Roger Talbot started in the ambulance business as an as-needed ambulance driver in the mid-1950s. Local funeral homes would allow their hearses to be used as modified ambulances during down-time. Roger was summoned at home or at his full time job (a local Ford dealership) by phone and would drive to the funeral home to pick up the "ambulance."
Calls for an ambulance response would come in to the funeral homes directly from the public. They would typically be either critical emergencies or patients that could simply not be moved by any other means. Patient "trip cards" from the time (usually 3 x 5 cards) were heavily stacked with car accidents with catastrophic damage unimpeded by seatbelts and airbags, cardiac arrests and work-related trauma.

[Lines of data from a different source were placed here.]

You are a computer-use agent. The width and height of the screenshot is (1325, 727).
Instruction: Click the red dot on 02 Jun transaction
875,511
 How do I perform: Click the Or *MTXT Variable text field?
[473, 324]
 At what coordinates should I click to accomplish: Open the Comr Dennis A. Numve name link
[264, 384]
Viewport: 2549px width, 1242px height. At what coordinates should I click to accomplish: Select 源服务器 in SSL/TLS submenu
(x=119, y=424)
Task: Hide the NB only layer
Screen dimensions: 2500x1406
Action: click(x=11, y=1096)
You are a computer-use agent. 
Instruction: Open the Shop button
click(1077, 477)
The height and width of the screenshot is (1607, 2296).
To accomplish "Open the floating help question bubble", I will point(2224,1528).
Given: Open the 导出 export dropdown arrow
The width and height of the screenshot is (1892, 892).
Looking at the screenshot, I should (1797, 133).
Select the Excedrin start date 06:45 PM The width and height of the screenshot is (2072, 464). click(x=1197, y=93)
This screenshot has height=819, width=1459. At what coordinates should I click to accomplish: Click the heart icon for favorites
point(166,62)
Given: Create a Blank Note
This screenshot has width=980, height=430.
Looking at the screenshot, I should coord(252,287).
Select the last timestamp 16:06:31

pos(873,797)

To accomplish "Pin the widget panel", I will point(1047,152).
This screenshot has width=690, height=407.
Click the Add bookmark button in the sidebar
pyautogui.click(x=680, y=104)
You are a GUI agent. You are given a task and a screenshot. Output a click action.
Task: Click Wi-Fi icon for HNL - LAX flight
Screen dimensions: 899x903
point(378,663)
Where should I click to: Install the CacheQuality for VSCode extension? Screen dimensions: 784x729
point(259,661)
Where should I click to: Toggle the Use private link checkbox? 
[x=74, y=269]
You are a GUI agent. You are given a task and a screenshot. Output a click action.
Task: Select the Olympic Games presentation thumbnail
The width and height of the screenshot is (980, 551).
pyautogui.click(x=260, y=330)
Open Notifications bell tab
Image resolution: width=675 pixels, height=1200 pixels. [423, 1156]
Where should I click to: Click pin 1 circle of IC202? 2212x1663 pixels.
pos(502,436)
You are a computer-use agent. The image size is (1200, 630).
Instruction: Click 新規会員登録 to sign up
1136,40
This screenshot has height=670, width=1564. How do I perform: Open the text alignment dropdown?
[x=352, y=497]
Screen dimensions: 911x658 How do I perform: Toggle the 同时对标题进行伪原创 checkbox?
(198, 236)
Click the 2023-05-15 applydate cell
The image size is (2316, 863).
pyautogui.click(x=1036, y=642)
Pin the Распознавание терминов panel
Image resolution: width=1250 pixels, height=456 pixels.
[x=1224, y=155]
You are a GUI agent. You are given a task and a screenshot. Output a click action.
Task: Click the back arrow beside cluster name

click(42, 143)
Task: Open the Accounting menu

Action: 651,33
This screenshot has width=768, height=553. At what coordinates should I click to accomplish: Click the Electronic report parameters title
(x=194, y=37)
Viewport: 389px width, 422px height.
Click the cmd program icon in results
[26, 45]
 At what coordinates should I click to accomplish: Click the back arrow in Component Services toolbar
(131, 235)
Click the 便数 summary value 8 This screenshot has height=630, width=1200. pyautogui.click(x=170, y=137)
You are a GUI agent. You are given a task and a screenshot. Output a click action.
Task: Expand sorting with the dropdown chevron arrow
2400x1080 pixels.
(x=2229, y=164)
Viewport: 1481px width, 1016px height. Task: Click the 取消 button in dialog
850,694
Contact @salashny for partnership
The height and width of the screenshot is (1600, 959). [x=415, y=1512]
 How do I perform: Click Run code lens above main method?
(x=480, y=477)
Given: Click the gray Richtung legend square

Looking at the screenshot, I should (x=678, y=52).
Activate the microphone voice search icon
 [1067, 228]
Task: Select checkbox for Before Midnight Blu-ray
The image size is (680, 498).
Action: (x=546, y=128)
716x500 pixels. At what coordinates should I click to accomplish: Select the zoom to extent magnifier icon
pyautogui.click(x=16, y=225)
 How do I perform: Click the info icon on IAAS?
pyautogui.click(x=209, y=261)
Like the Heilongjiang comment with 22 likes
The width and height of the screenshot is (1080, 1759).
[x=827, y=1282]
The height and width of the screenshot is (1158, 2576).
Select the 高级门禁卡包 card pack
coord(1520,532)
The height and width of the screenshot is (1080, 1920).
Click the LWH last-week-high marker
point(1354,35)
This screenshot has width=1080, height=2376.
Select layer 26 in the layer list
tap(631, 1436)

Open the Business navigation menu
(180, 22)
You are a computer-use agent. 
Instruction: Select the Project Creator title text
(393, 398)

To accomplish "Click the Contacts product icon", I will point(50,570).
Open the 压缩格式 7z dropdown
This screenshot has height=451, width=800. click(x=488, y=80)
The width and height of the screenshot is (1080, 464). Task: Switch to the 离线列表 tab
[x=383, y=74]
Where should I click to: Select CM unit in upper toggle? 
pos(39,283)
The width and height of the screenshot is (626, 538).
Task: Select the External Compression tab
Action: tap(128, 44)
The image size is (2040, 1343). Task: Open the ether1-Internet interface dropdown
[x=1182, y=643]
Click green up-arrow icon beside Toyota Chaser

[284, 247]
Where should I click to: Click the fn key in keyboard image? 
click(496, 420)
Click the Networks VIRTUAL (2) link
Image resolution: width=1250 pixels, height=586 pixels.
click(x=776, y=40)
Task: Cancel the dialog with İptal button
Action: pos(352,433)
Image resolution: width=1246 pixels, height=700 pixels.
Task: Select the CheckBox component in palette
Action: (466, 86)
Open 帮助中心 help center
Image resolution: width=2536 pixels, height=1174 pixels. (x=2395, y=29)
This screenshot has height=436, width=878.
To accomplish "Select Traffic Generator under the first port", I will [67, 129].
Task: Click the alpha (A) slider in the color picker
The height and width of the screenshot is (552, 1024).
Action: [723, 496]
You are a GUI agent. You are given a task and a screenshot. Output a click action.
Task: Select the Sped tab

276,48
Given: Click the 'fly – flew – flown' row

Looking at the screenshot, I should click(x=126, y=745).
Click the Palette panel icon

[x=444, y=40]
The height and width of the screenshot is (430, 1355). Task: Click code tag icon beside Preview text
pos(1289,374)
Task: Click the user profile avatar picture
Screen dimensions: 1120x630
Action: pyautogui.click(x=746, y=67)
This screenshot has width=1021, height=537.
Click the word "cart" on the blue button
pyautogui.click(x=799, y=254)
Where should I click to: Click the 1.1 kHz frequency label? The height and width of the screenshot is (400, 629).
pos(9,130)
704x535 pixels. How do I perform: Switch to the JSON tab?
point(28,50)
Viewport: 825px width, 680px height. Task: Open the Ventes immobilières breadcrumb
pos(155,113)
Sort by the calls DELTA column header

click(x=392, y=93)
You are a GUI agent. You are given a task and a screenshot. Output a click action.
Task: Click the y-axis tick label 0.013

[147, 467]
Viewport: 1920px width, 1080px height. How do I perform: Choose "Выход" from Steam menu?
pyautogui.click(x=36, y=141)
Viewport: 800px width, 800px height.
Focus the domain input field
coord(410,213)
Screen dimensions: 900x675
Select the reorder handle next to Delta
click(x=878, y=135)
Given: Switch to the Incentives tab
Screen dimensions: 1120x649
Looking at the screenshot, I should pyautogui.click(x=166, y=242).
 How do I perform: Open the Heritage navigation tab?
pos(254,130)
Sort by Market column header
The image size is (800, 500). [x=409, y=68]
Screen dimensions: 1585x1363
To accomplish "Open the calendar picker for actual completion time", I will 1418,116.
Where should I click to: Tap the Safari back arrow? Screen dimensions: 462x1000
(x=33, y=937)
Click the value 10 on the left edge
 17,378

In those days, simple accidents and treatable illnesses often had dire consequences. Imagine the isolation and fear as a victim of illness or injury or as a family member or bystander in those days. There was no assurance that any person with skill or ability or the means to transport a patient would arrive in a timely fashion or at all. When they did arrive, it was often in a hearse, which could hardly be comforting.
According to Roger, doctors and nurses performing house calls would regularly express surprise that it took the ambulance just 30 minutes to arrive. Roger knew then that he was providing a vital service, even if there was little sophistication. He knew that shorter response times and reliable service was something that his friends, neighbors and townspeople needed.
Manchester Ambulance (as it was originally known) was founded in 1959 by J. Stewart Johnston, Thomas Carpenter and Roger Talbot Sr. The group would respond from a local auto dealership, providing medical transportation to the community in a single hearse-style ambulance.
In 1969, as requests from the public gradually increased, Roger split-off from the other founders, hired employees, bought more ambulances and moved into a three-bay garage at 134 East Center Street.
Manchester Ambulance's territory slowly expanded to include East Hartford and Bolton. Service to other towns and convalescent homes was a regular occurrence and, being that medical transportation was relatively unregulated, it was all quite informal. During the 1960s and 70s training requirements for ambulance workers slowly developed, including the proliferation of CPR and the need for First Aid training.
The TV show Emergency! brought EMS into the spotlight and services spread across the U.S. Citizens demanded that they get the same level of emergency service that they saw on TV, including field care by a new provider called a paramedic. The first communities to get such service were in southern California, Florida and Cape Cod.
The first paramedic class in the Hartford area was held in the early 1980s. In 1983, South Manchester Fire Department, as it was then known, put into service its first Paramedic Unit. The Town of Manchester Fire-Rescue-EMS, as it is now known, celebrated 25 years of paramedic service in 2008.
Regional paramedic service was provided by Manchester Ambulance, which became the Ambulance Service of Manchester (ASM). Metro Wheelchair Service was formed to serve the transportation needs of the areas' disabled. ASM continued to grow and was known for being patient care oriented, cost conscious, intensely prudent and for having loyal employees that stayed for decades.
In the mid 90's ASM partnered with another historic and renowned company, Aetna Ambulance Service, Inc., from the south-end of Hartford. The three companies, including Metro Wheelchair Service, remain sister companies in proud service until today.